• _Work instruction_
Search the material for "computer" and show all lines that contain it.
=== Data in this exercise ===
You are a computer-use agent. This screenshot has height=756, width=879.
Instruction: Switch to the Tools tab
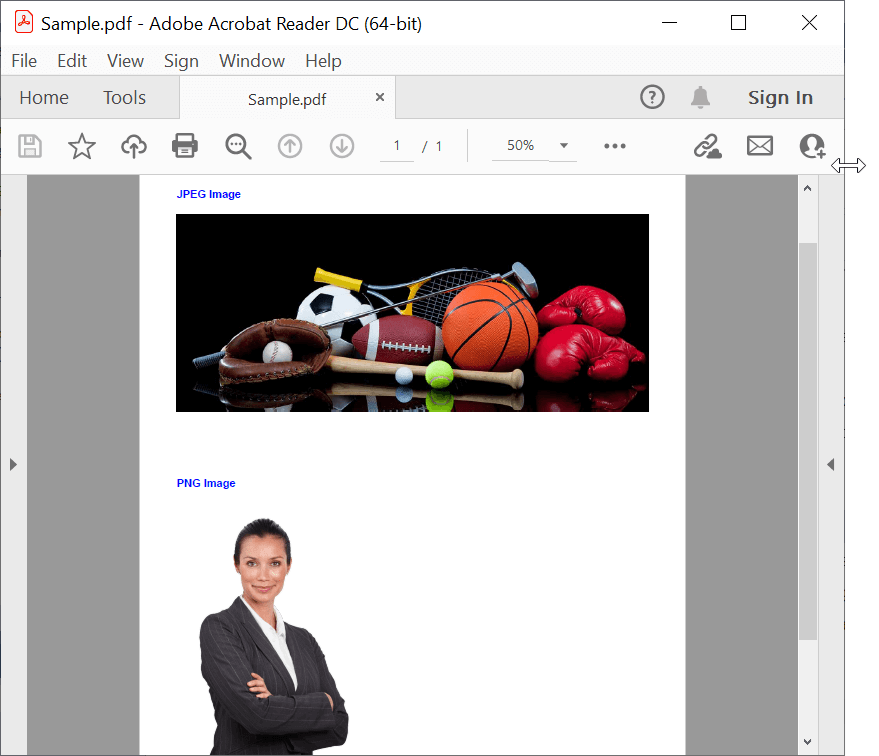(124, 97)
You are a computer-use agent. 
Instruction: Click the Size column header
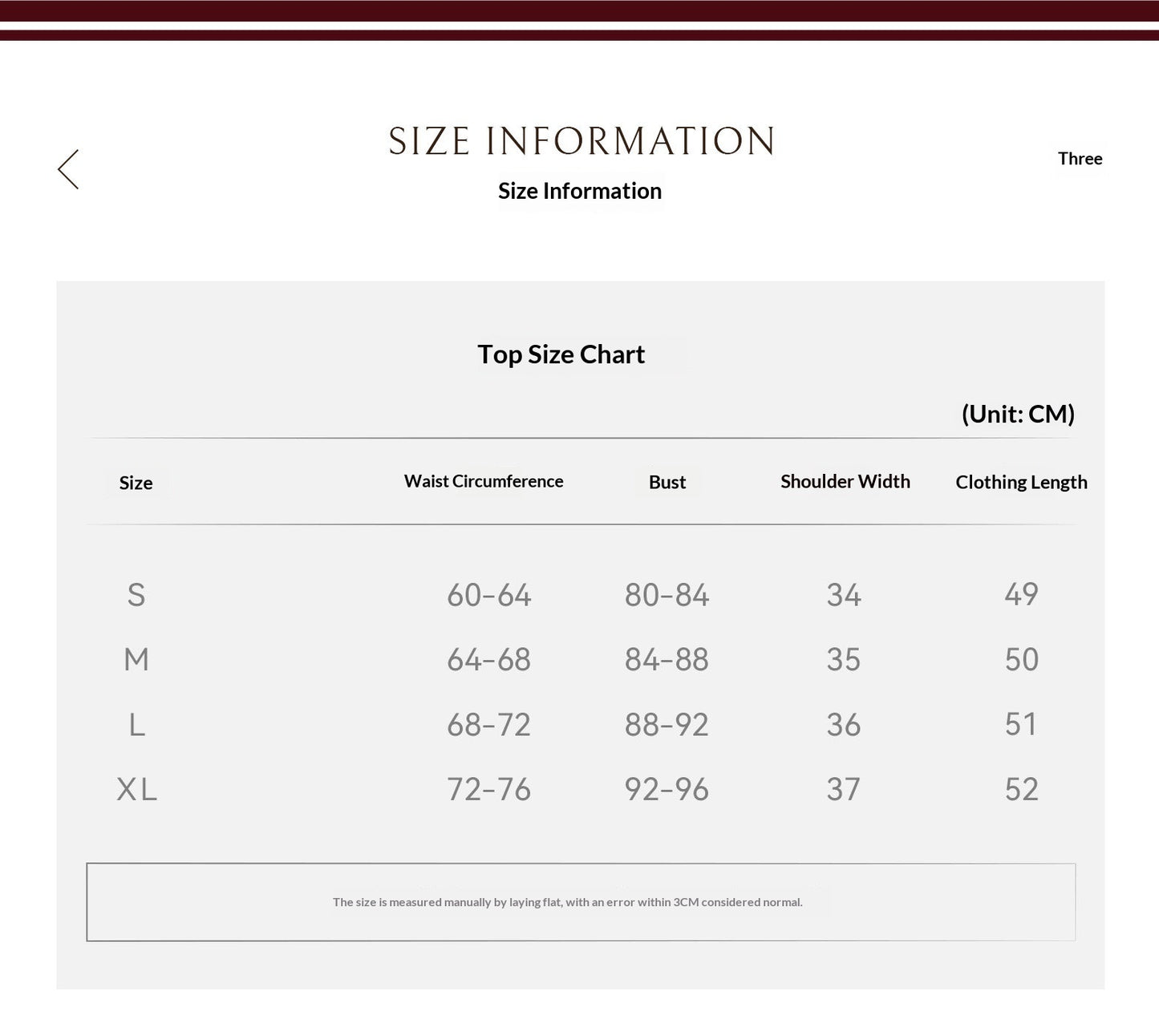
===
• _Finished exercise_
You are a computer-use agent. This screenshot has height=756, width=879.
You are a computer-use agent. 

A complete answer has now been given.